===== MATERIAL SUPPLIED =====
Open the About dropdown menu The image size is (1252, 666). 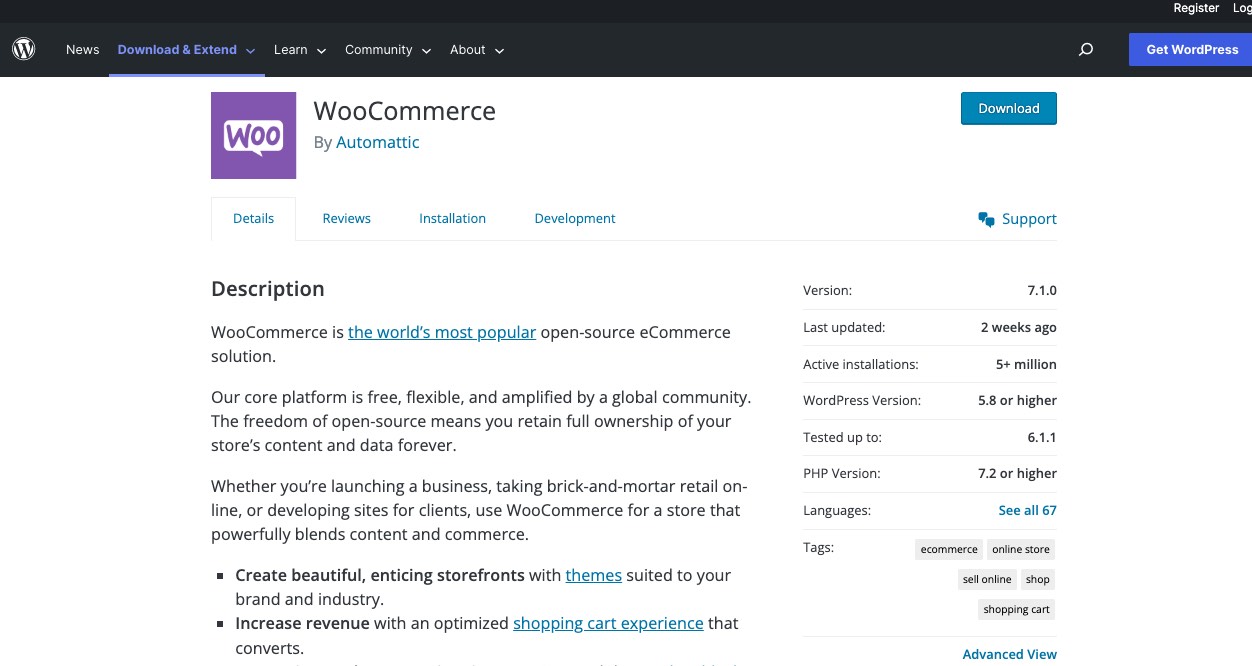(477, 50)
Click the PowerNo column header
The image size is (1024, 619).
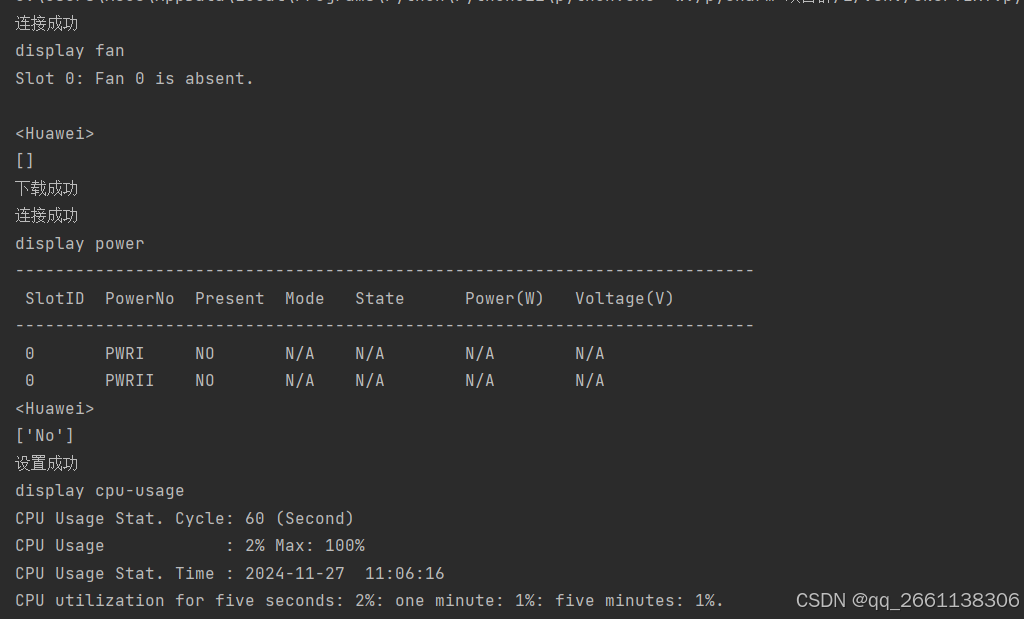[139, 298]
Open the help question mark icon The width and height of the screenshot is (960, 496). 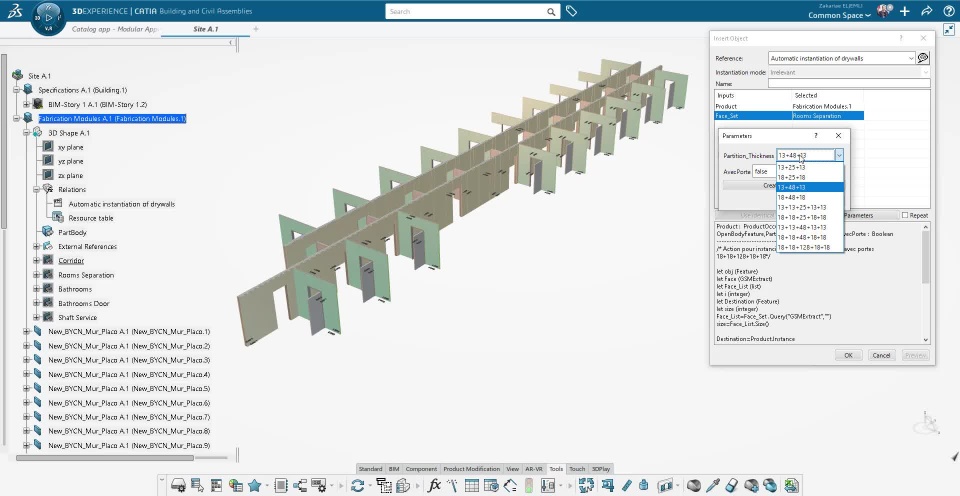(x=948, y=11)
=====
===== MATERIAL SUPPLIED =====
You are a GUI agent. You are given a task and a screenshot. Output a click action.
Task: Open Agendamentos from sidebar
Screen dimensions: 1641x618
=====
===== MATERIAL SUPPLIED =====
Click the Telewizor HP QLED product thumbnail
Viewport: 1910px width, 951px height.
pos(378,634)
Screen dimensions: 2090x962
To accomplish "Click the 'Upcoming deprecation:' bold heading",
=====
#### WHAT IS NEEDED
Within the listing above, give again exactly every line from the line with "Screen dimensions: 2090x962" through the line with "the 'Upcoming deprecation:'", both included, and no other line.

#### SOLUTION BELOW
Screen dimensions: 2090x962
To accomplish "Click the 'Upcoming deprecation:' bold heading",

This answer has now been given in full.